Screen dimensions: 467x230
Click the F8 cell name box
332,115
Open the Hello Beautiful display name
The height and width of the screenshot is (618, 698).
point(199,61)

Exercise: Each line of the data is to be retyped exactly as shown.

Task result:
Screen dimensions: 467x230
Click the F8 cell name box
332,115
Open the Hello Beautiful display name
The height and width of the screenshot is (618, 698).
point(199,61)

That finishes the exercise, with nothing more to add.